[Exercise details] Write out the full set of records below exactly.

### Data in this exercise

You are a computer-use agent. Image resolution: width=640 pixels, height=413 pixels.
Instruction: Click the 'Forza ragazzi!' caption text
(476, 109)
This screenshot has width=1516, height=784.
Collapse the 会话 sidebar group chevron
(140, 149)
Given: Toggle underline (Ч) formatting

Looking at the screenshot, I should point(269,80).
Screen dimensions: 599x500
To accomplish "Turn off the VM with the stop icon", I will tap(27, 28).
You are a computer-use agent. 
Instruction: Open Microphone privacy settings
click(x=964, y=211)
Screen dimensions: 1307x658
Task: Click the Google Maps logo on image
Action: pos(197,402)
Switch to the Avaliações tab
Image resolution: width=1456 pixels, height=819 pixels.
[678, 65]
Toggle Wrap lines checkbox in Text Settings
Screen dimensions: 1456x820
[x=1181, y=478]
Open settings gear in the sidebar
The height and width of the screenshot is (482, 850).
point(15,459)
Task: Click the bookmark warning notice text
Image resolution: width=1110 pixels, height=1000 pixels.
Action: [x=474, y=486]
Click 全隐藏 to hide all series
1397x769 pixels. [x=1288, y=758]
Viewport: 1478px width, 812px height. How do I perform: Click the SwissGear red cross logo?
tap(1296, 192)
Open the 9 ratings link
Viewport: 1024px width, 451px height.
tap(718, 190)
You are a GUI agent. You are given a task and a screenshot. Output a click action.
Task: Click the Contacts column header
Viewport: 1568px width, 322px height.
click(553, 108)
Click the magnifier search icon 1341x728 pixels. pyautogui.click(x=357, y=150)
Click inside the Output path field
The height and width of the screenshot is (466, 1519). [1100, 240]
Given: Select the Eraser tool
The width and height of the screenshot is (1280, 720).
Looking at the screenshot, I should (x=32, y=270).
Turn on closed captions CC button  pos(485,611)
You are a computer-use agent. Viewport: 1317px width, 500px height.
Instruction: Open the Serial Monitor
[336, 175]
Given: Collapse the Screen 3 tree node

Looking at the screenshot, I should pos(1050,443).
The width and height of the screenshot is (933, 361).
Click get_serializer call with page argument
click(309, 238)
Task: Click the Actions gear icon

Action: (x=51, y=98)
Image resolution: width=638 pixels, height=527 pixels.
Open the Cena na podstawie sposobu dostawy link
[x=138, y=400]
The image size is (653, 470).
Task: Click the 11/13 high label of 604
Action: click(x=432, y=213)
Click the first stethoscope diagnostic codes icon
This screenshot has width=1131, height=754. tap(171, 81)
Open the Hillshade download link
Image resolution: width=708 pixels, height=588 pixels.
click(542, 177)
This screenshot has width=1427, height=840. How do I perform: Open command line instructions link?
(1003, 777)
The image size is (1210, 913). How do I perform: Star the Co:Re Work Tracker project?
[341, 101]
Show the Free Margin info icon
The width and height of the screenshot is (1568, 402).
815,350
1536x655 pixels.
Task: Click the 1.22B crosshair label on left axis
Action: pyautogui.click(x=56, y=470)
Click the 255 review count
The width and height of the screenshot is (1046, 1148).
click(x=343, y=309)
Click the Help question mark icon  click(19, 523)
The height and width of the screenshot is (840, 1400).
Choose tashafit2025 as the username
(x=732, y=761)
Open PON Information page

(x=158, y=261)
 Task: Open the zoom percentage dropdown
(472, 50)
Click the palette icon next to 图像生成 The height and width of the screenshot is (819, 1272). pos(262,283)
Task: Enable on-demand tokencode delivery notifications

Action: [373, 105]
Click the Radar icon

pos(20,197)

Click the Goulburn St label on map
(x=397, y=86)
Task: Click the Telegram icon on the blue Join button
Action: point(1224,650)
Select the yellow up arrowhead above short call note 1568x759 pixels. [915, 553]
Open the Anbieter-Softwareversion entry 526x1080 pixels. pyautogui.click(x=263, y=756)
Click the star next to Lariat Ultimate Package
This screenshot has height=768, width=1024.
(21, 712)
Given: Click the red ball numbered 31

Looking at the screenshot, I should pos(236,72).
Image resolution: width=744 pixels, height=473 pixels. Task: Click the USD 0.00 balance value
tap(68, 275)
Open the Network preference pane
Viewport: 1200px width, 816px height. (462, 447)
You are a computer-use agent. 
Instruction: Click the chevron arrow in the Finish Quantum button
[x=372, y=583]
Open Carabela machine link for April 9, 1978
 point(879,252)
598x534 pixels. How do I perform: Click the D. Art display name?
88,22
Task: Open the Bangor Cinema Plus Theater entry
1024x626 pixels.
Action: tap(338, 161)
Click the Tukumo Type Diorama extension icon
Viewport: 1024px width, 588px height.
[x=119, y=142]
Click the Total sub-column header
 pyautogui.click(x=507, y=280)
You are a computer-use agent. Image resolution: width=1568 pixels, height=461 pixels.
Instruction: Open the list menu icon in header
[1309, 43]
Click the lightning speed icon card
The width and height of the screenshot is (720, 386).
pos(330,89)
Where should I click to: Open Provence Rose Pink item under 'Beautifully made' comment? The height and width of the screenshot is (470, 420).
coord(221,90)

######

[Result of the task]
You are a computer-use agent. Image resolution: width=640 pixels, height=413 pixels.
Instruction: Click the 'Forza ragazzi!' caption text
(476, 109)
This screenshot has width=1516, height=784.
Collapse the 会话 sidebar group chevron
(140, 149)
Given: Toggle underline (Ч) formatting

Looking at the screenshot, I should point(269,80).
Screen dimensions: 599x500
To accomplish "Turn off the VM with the stop icon", I will tap(27, 28).
You are a computer-use agent. 
Instruction: Open Microphone privacy settings
click(x=964, y=211)
Screen dimensions: 1307x658
Task: Click the Google Maps logo on image
Action: pos(197,402)
Switch to the Avaliações tab
Image resolution: width=1456 pixels, height=819 pixels.
[678, 65]
Toggle Wrap lines checkbox in Text Settings
Screen dimensions: 1456x820
[x=1181, y=478]
Open settings gear in the sidebar
The height and width of the screenshot is (482, 850).
point(15,459)
Task: Click the bookmark warning notice text
Image resolution: width=1110 pixels, height=1000 pixels.
Action: [x=474, y=486]
Click 全隐藏 to hide all series
1397x769 pixels. [x=1288, y=758]
Viewport: 1478px width, 812px height. How do I perform: Click the SwissGear red cross logo?
tap(1296, 192)
Open the 9 ratings link
Viewport: 1024px width, 451px height.
tap(718, 190)
You are a GUI agent. You are given a task and a screenshot. Output a click action.
Task: Click the Contacts column header
Viewport: 1568px width, 322px height.
click(553, 108)
Click the magnifier search icon 1341x728 pixels. pyautogui.click(x=357, y=150)
Click inside the Output path field
The height and width of the screenshot is (466, 1519). [1100, 240]
Given: Select the Eraser tool
The width and height of the screenshot is (1280, 720).
Looking at the screenshot, I should (x=32, y=270).
Turn on closed captions CC button  pos(485,611)
You are a computer-use agent. Viewport: 1317px width, 500px height.
Instruction: Open the Serial Monitor
[336, 175]
Given: Collapse the Screen 3 tree node

Looking at the screenshot, I should pos(1050,443).
The width and height of the screenshot is (933, 361).
Click get_serializer call with page argument
click(309, 238)
Task: Click the Actions gear icon

Action: (x=51, y=98)
Image resolution: width=638 pixels, height=527 pixels.
Open the Cena na podstawie sposobu dostawy link
[x=138, y=400]
The image size is (653, 470).
Task: Click the 11/13 high label of 604
Action: click(x=432, y=213)
Click the first stethoscope diagnostic codes icon
This screenshot has width=1131, height=754. tap(171, 81)
Open the Hillshade download link
Image resolution: width=708 pixels, height=588 pixels.
click(542, 177)
This screenshot has width=1427, height=840. How do I perform: Open command line instructions link?
(1003, 777)
The image size is (1210, 913). How do I perform: Star the Co:Re Work Tracker project?
[341, 101]
Show the Free Margin info icon
The width and height of the screenshot is (1568, 402).
815,350
1536x655 pixels.
Task: Click the 1.22B crosshair label on left axis
Action: pyautogui.click(x=56, y=470)
Click the 255 review count
The width and height of the screenshot is (1046, 1148).
click(x=343, y=309)
Click the Help question mark icon  click(19, 523)
The height and width of the screenshot is (840, 1400).
Choose tashafit2025 as the username
(x=732, y=761)
Open PON Information page

(x=158, y=261)
 Task: Open the zoom percentage dropdown
(472, 50)
Click the palette icon next to 图像生成 The height and width of the screenshot is (819, 1272). pos(262,283)
Task: Enable on-demand tokencode delivery notifications

Action: [373, 105]
Click the Radar icon

pos(20,197)

Click the Goulburn St label on map
(x=397, y=86)
Task: Click the Telegram icon on the blue Join button
Action: point(1224,650)
Select the yellow up arrowhead above short call note 1568x759 pixels. [915, 553]
Open the Anbieter-Softwareversion entry 526x1080 pixels. pyautogui.click(x=263, y=756)
Click the star next to Lariat Ultimate Package
This screenshot has height=768, width=1024.
(21, 712)
Given: Click the red ball numbered 31

Looking at the screenshot, I should pos(236,72).
Image resolution: width=744 pixels, height=473 pixels. Task: Click the USD 0.00 balance value
tap(68, 275)
Open the Network preference pane
Viewport: 1200px width, 816px height. (462, 447)
You are a computer-use agent. 
Instruction: Click the chevron arrow in the Finish Quantum button
[x=372, y=583]
Open Carabela machine link for April 9, 1978
 point(879,252)
598x534 pixels. How do I perform: Click the D. Art display name?
88,22
Task: Open the Bangor Cinema Plus Theater entry
1024x626 pixels.
Action: tap(338, 161)
Click the Tukumo Type Diorama extension icon
Viewport: 1024px width, 588px height.
[x=119, y=142]
Click the Total sub-column header
 pyautogui.click(x=507, y=280)
You are a computer-use agent. Image resolution: width=1568 pixels, height=461 pixels.
Instruction: Open the list menu icon in header
[1309, 43]
Click the lightning speed icon card
The width and height of the screenshot is (720, 386).
pos(330,89)
Where should I click to: Open Provence Rose Pink item under 'Beautifully made' comment? The height and width of the screenshot is (470, 420).
coord(221,90)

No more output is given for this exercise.